• _Prompt_:
In the listing below, find the line with "You are a computer-use agent. This" and the line with "Instruction: Click Create new template button", then return them and every line between them exactly, minus the pictures.

• _Information_:
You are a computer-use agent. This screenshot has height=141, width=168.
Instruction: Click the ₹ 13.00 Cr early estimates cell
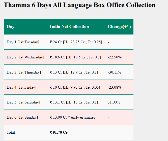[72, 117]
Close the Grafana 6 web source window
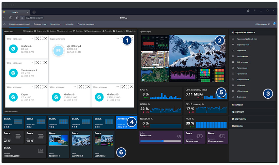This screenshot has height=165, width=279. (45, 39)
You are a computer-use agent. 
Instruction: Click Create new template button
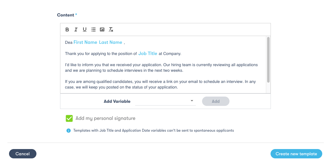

---

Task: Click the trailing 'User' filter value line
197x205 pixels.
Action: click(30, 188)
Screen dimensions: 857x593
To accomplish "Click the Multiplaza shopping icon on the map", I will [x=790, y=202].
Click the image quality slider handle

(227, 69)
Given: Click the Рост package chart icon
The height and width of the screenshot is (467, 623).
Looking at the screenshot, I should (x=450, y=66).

--

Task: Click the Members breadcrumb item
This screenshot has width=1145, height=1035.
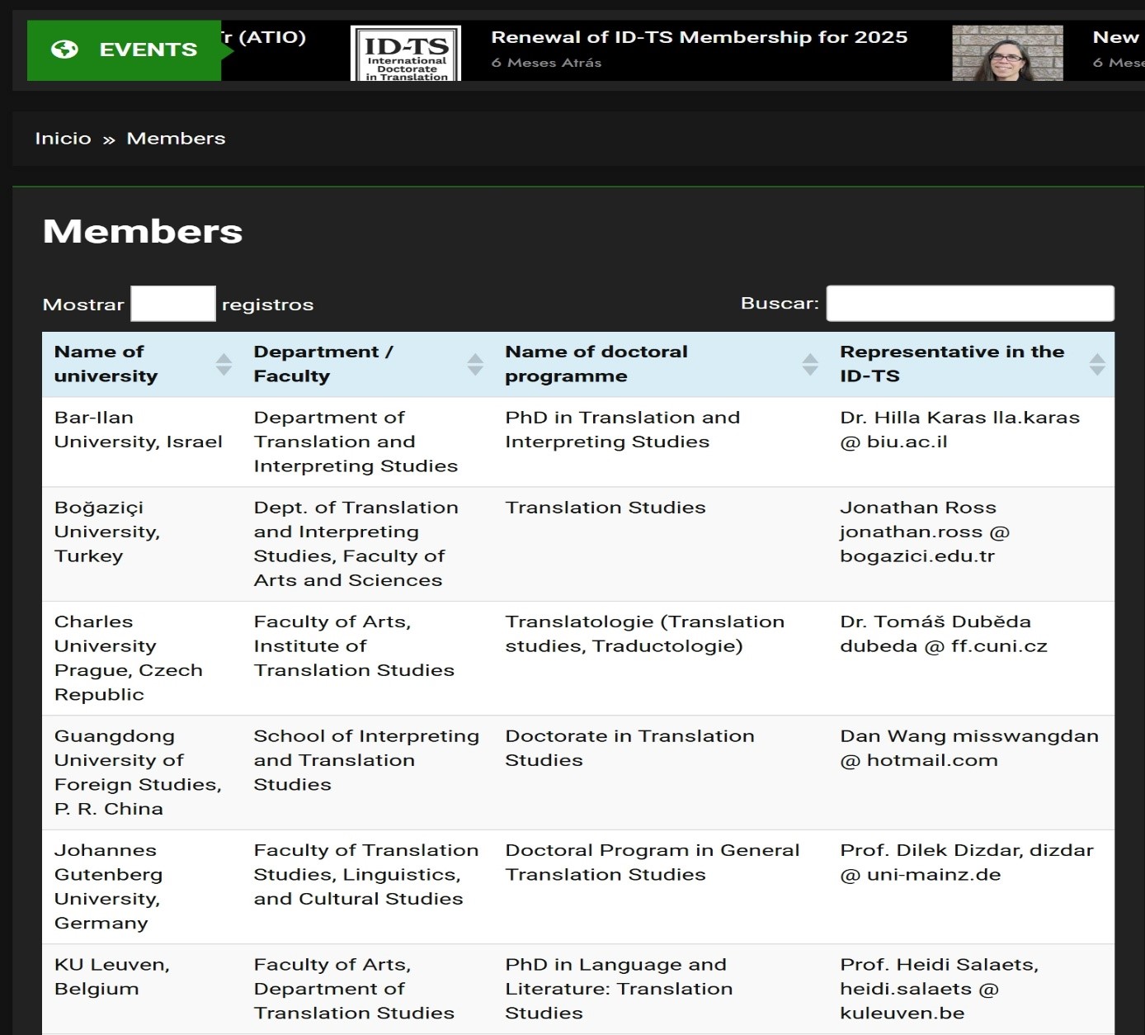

• _Your response_:
You are a computer-use agent. This screenshot has height=141, width=168.
Instruction: Click the ₹ 13.00 Cr early estimates cell
[72, 117]
Close the Grafana 6 web source window
This screenshot has height=165, width=279. (45, 39)
You are a computer-use agent. 
Instruction: Click Create new template button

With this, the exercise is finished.